As a common critical disease, acute kidney injury (AKI) is a serious threat to human health, and an important field of critical care medicine. AKI induced by sepsis (septic AKI) accounts for 50% of the overall incidence of AKI, with high mortality and poor prognosis, and is still lack of effective prevention and treatments. Cell apoptosis and inflammation are important pathophysiological mechanisms of septic AKI. MiR-21 is an important gene in regulating apoptosis and inflammation. In our previous studies, we found that xenon preconditioning protected from ischemic renal injury and nephrotoxicity by upregulating miR-21 in the kidney and inhibitting apoptosis. Thus, we speculate that xenon preconditioning may also prevent septic AKI. Preliminary experiment showed that xenon reduced renal damage induced by lipopolysaccharide (LPS) in mice, but its mechanism is still not clear. In this study, with the acute kidney injury model induced by LPS in miR-21 transgenic mice and wild mice, we further explore the protective effects of xenon on apoptosis and inflammation, and elucidate the potential mechanisms underlying xenon preconditioning with bioinformatics, lock nucleotide modification and RNA interference technology. This study not only extends the research of xenon as a potential organ protective agent in the prevention and treatment of AKI, but also provides a new target for the prevention of septic AKI.

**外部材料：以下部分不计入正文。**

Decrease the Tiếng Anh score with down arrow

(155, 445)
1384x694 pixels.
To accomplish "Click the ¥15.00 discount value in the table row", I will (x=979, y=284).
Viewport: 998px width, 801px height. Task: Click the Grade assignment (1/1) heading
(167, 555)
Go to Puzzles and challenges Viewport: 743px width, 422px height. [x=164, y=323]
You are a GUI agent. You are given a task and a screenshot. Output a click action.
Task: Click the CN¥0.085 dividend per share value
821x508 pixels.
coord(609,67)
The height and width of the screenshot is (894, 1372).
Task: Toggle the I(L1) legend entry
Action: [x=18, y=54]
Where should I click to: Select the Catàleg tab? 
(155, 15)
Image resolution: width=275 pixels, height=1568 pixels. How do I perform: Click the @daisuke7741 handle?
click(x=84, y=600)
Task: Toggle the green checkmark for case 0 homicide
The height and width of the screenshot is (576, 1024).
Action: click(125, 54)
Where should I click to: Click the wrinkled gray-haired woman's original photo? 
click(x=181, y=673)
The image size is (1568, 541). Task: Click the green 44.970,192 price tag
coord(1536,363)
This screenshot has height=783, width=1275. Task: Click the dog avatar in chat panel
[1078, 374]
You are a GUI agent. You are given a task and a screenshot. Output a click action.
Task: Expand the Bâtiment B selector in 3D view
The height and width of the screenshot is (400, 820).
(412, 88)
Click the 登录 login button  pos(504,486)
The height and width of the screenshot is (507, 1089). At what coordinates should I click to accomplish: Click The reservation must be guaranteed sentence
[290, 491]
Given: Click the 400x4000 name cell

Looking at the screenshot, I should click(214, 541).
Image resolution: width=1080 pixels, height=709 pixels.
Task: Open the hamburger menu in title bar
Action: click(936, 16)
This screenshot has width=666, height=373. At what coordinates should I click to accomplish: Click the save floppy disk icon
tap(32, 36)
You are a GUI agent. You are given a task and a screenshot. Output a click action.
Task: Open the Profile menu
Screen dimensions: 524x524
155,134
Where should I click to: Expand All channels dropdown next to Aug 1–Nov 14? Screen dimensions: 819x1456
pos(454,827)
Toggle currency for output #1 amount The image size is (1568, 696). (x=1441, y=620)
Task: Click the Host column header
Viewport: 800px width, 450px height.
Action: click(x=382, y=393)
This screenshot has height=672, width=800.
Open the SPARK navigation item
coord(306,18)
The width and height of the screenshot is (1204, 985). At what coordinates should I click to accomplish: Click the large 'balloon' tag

急性肾损伤（AKI）是严重威胁人类健康的常见危重病，是危重病救治的重要领域。其中脓毒症引起者占50%，且死亡率极高，是AKI防治的难点。细胞凋亡、炎症反应是脓毒症性AKI的重要病理生理机制。miR-21是调控凋亡和免疫炎症的重要基因。申请人前期研究发现，氙气预适应通过上调肾脏miR-21表达，抑制细胞凋亡，减轻药物性、缺血性肾损伤。因而推测氙气预适应也可能通过miR-21干预脓毒症AKI的发生发展。预实验亦初步证实氙气能够减轻脂多糖诱发的小鼠肾损伤，但具体作用机制尚不清楚。本项目在前期研究基础上，拟采用脂多糖诱导miR-21转基因小鼠和野生鼠AKI模型，从抗凋亡、抗炎等方面深入探讨氙气预适应对脓毒症AKI的防治作用；并利用生物信息学、锁核苷酸修饰及RNA干扰等技术深入阐明miR-21及其下游信号通路在氙气预适应机制中的作用，从而为脓毒症AKI的防治提供新的靶点和思路。

脓毒症是急性肾损伤(AKI)常见病因，脓毒症性AKI患者死亡率高，预后差，目前尚缺乏有效防治措施。研究发现，氙气作为一种吸入性麻醉剂，具有独立于麻醉作用之外的器官保护作用。本项目首先通过脂多糖 (LPS) 诱导的脓毒症小鼠模型，观察了氙气预适应对脓毒症性AKI的干预作用。发现氙气预适应明显减轻LPS引起的肾功能损伤，降低血和肾组织中的炎症因子（TNF-α、IL-6）表达，减少肾脏细胞凋亡和炎细胞浸润。进一步机制研究发现，氙气呈时间依赖性上调肾组织HIF-1α和miR-21表达，下调miR-21的靶基因磷酸酯酶-张力蛋白同源物(PTEN)和程序化细胞死亡蛋白4(PDCD4)的表达，抑制核因子κB (NF-κB)的活性，并提高Akt磷酸化水平，抑制凋亡相关基因Cleaved Caspase 3表达。HIF-1α在转录水平上调控miR-21的表达。当体内敲减miR-21表达后，PTEN和PDCD4表达上调，肾脏细胞凋亡和炎症反应加重，氙气预适应的肾保护作用明显减低。表明氙气预适应可通过激活miR-21及其下游信号通路，发挥抗炎、抗凋亡作用，减轻脓毒症性急性肾损伤。在此基础上，项目组又进一步探讨了肾脏预缺血诱导miR-21高表达对脓毒症多脏器损伤（肾脏、心脏、肝脏和肺）的干预作用及其机制。发现肾脏缺血预适应能明显减轻脓毒症引起的急性多脏器损伤（包括：肾、心、肝、肺），表现为血肌酐和转氨酶浓度降低，心脏收缩功能改善；降低血和各脏器组织中的炎症因子表达；减少各脏器组织的细胞凋亡。当体内敲减或基因敲除miR-21后，肾脏缺血预适应的多脏器保护作用明显减弱。进一步机制研究发现，肾脏缺血预适应是通过上调HIF-1α，进而在转录水平上调miR-21表达，经外泌体途径，将肾脏高表达的miR-21转运至远隔器官，激活其下游靶信号通路（PDCD4/ NF-κB和PTEN/Akt）发挥抗炎、抗凋亡作用。.本项目的顺利完成具有一定的科学意义。证实了氙气预适应的器官保护作用，为氙气预适应将来应用于临床、发挥其独立于麻醉作用之外的脏器保护作用提供了理论和实验基础，为脓毒症性AKI的防治提供了新的手段和新的靶点；同时也为远程缺血预适应预防急性肾损伤提供了依据。